## BEGIN
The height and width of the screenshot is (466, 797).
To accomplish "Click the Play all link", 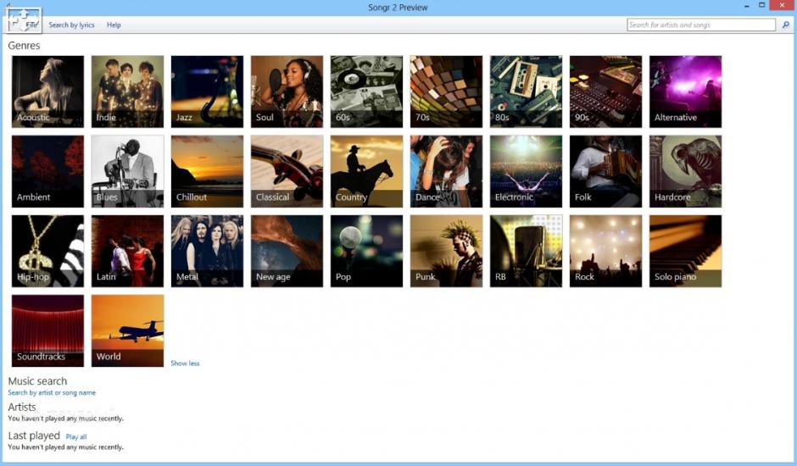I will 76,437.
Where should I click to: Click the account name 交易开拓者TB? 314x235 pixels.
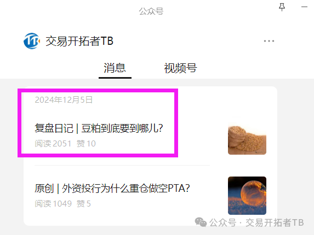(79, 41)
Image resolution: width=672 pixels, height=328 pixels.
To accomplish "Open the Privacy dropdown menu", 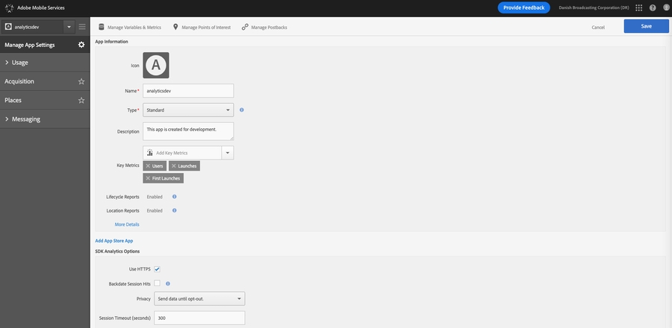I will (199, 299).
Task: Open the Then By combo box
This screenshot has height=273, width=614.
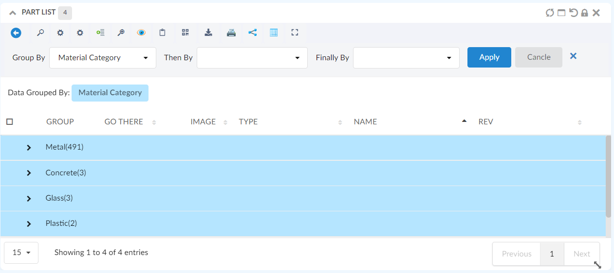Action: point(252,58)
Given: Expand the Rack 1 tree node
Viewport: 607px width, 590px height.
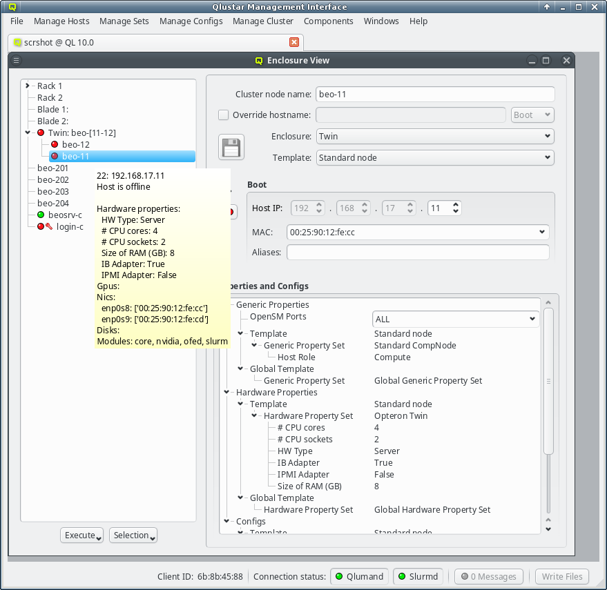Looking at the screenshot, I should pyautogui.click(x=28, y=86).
## END
[What is required]: Could you write out the material again from the line with "Given: Expand the Rack 1 tree node" through the end of the material, swapping "Rack 1" for "Rack 2", keeping everything else the same and leaving out the pictures?

[Result]:
Given: Expand the Rack 2 tree node
Viewport: 607px width, 590px height.
Looking at the screenshot, I should pyautogui.click(x=28, y=86).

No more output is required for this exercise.